# Records supplied:
= = =
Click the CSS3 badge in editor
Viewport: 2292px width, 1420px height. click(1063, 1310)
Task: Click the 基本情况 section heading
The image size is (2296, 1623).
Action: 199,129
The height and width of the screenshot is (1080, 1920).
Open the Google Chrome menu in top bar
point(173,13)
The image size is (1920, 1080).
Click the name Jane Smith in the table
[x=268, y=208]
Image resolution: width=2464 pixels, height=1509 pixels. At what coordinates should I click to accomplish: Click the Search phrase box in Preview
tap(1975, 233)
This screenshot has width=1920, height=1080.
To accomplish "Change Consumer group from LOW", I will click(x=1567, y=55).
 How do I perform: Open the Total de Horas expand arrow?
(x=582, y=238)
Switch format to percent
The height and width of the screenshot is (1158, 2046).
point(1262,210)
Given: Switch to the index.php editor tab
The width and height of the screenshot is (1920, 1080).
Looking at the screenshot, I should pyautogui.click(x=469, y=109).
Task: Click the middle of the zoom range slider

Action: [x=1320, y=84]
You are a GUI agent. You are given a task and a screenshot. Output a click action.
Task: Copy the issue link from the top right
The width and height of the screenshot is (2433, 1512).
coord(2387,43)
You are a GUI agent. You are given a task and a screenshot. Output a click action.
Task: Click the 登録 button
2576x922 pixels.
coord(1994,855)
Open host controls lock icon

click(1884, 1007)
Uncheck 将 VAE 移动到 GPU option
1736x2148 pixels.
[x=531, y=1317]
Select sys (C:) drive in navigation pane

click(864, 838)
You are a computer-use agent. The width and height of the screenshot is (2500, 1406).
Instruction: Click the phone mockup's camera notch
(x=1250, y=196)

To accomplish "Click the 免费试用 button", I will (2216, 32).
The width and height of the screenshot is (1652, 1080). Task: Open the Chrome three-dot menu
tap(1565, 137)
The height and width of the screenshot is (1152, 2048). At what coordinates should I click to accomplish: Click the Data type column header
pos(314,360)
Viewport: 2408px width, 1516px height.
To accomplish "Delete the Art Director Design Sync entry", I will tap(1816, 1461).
= = =
# Work to be completed:
Starting at the line that contains "Open host controls lock icon", retype every line through the end of the records exactly, and nothing else.

# Expected output:
Open host controls lock icon

click(1884, 1007)
Uncheck 将 VAE 移动到 GPU option
1736x2148 pixels.
[x=531, y=1317]
Select sys (C:) drive in navigation pane

click(864, 838)
You are a computer-use agent. The width and height of the screenshot is (2500, 1406).
Instruction: Click the phone mockup's camera notch
(x=1250, y=196)

To accomplish "Click the 免费试用 button", I will (2216, 32).
The width and height of the screenshot is (1652, 1080). Task: Open the Chrome three-dot menu
tap(1565, 137)
The height and width of the screenshot is (1152, 2048). At what coordinates should I click to accomplish: Click the Data type column header
pos(314,360)
Viewport: 2408px width, 1516px height.
To accomplish "Delete the Art Director Design Sync entry", I will tap(1816, 1461).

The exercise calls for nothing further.